Esvaziada, extinta, depois recriada, a Sudene ainda existe hoje em dia, embora já não se ouça mais falar dela, porque perdeu a importância e o significado. Juntou-se ao DNOCS, o carcomido Departamento Nacional de Obras Contra as Secas, ao qual se une agora também a Codevasf, criada para desenvolver o Vale do São Francisco, promover a agricultura irrigada, e pouco a pouco descaracterizada – a partir do projeto da transposição sem revitalização – e espraiada por meio Brasil, como se as poucas águas do Velho Chico tivessem alagado um imenso território. Das instituições regionais sobrevivem a Companhia Hidroelétrica do São Francisco (Chesf), cumprida sua missão de aproveitar o potencial energético de Paulo Afonso e de todo o canyon, e o Banco do Nordeste do Brasil (BNB), preservado pela fiscalização do Banco Central.    O sonho de novas políticas públicas para a região esvaiu-se a partir do momento em que, esgotado o Sistema 34/18 de incentivos fiscais, os governadores dos estados do Nordeste abandonaram o Conselho Deliberativo, matando a política de desenvolvimento regional.

Foi essa lembrança na memória que me dominou ao assistir à live Nordeste Export, do Fórum Regional de Logística e Infraestrutura Portuária. Tendo como tema a atualidade e perspectivas do transporte multimodal, desfilaram os projetos da Ferrovia Transnordestina e da Ferrovia de Integração Oeste-Leste (Fiol), além de uma apresentação da ANTAQ sobre a inativa Hidrovia do São Francisco. A Ferrovia Centro Atlântica (FCA) não compareceu.

Muito emblematicamente, participou do evento o prefeito de Petrolina (PE), que junto com Juazeiro (BA) formam o maior núcleo urbano do interior do Nordeste, menor apenas que Feira de Santana, esta a 100km de Salvador. Trata-se dos dois grandes pontos nodais do hinterland regional, com grande importância logística.

No caso de Feira de Santana é o maior entroncamento rodoviário no Nordeste e portal de entrada de Salvador, capital da Bahia e importante região metropolitana.

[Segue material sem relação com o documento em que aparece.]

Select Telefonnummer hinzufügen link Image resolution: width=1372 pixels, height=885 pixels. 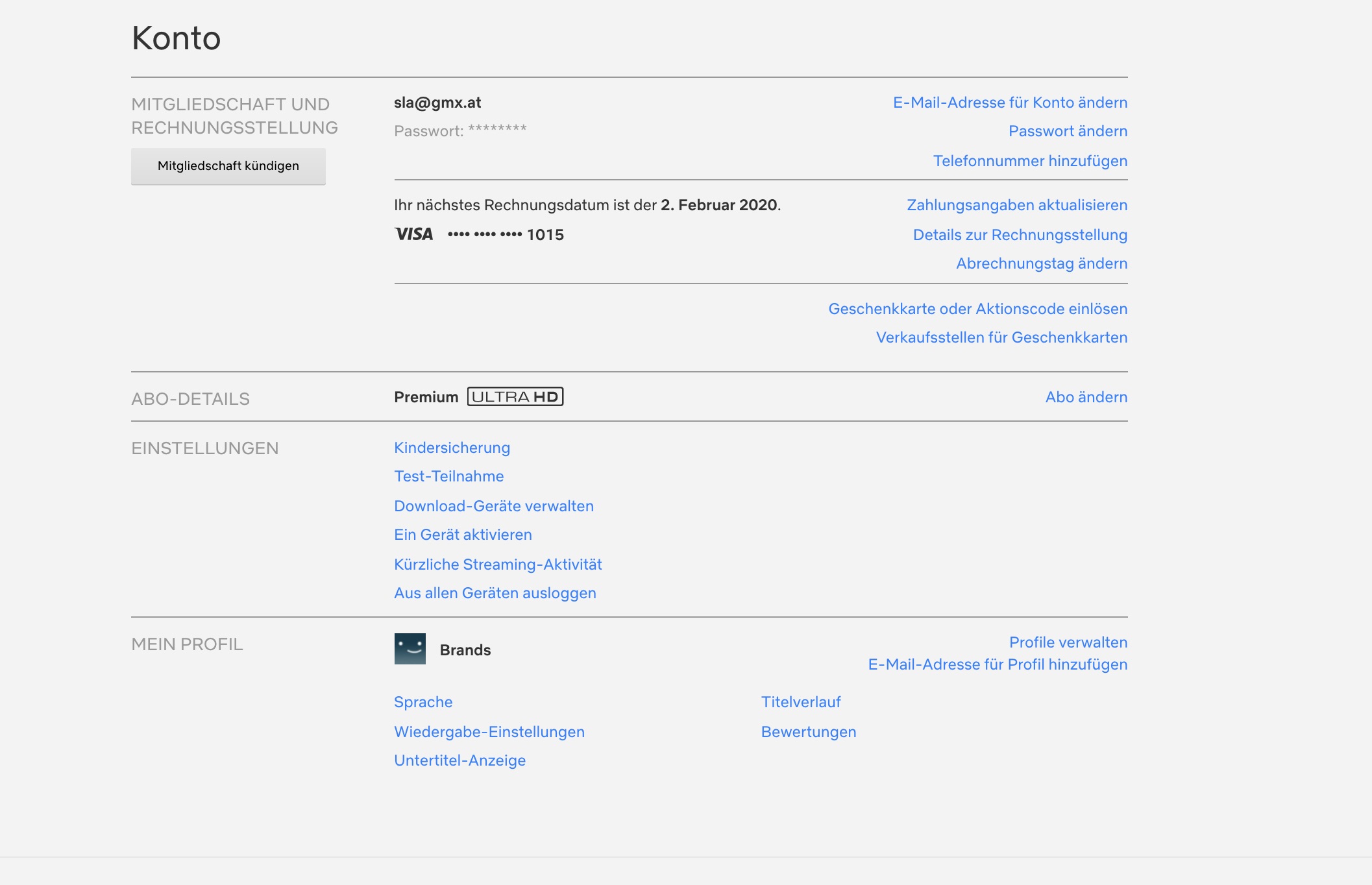(1030, 161)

Já em relação ao Polo Juazeiro – Petrolina a situação é crítica, uma vez que apesar da sua expressão econômica, continua relegado: por lá não passa a Transnordestina, está abandonado pela FCA e não conta com a hidrovia, ora desativada.

É que cada projeto hoje caminha isolado e independente dos demais, sem qualquer integração ou articulação, sequer projetada. E a força política mobilizada para superar as lacunas não logram conseguir êxito. Como se vê, consórcio interestadual – o novo modelo adotado – não substitui a dignidade e a importância do antigo Conselho Deliberativo da Sudene. Trata-se apenas de uma sociedade civil, sem qualquer força institucional. A emenda ficou pior do que o soneto.

O Nordeste demanda uma nova política de desenvolvimento. Precisa de estadistas para recomeçar.

Waldeck Ornélas é especialista em planejamento urbano-regional, autor de “Cidades e Municípios: gestão e planejamento”.